## TASK PROMPT
For the word "agent", return each line of the data in which it occurs.

Collection entries
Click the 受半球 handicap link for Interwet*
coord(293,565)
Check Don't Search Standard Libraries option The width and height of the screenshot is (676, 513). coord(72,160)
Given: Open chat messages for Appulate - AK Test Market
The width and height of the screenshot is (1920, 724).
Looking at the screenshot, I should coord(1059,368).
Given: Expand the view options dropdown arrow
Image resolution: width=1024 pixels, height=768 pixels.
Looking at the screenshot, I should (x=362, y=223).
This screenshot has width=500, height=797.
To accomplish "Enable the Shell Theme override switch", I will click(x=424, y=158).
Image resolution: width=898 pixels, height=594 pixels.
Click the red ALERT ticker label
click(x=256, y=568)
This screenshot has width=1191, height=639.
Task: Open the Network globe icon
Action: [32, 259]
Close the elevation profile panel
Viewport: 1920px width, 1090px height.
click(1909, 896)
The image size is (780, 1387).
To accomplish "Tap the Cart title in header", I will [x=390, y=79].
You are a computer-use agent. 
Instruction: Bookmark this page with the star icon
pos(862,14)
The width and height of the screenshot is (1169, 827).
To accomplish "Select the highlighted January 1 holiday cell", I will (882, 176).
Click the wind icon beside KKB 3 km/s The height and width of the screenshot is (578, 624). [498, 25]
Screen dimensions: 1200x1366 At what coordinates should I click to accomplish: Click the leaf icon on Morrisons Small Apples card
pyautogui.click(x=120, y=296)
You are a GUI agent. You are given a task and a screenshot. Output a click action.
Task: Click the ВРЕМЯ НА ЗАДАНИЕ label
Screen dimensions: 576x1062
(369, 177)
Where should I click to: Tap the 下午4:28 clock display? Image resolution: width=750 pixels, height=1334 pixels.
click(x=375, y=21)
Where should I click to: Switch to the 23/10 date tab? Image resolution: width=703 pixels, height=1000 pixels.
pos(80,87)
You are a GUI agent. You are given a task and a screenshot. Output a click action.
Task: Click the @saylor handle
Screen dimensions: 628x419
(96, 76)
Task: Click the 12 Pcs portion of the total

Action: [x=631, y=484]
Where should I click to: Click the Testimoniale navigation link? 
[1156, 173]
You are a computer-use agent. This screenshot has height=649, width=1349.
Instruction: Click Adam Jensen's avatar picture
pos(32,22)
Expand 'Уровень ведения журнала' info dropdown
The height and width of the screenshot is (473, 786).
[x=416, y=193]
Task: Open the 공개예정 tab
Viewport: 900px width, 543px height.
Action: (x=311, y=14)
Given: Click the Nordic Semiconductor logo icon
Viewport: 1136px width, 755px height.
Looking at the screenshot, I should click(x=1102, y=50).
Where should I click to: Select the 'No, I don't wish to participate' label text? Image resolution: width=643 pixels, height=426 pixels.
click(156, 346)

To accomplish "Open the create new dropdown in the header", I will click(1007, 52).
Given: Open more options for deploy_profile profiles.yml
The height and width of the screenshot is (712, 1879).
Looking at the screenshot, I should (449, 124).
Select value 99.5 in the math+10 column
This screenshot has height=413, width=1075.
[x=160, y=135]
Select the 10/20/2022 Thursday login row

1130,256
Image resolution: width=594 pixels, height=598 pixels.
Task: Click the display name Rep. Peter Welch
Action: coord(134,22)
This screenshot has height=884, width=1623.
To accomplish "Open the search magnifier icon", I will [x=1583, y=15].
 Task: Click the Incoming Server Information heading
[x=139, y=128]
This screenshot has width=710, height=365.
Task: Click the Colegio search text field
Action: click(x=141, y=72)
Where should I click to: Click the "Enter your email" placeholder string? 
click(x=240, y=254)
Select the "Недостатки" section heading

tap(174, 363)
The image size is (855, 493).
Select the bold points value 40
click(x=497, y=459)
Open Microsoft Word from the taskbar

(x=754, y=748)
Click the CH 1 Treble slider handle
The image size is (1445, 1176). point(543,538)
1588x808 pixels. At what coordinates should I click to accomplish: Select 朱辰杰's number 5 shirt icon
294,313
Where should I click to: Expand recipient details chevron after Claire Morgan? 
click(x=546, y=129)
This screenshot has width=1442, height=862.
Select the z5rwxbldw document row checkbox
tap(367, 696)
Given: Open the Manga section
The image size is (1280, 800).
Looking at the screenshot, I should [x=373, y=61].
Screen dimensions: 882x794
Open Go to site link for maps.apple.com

## SOLUTION BELOW
You are a computer-use agent. 
You are a GUI agent. You are given a task and a screenshot. Output a click action.
You are a GUI agent. You are given a task and a screenshot. Output a click action.
You are a computer-use agent. This screenshot has height=649, width=1349.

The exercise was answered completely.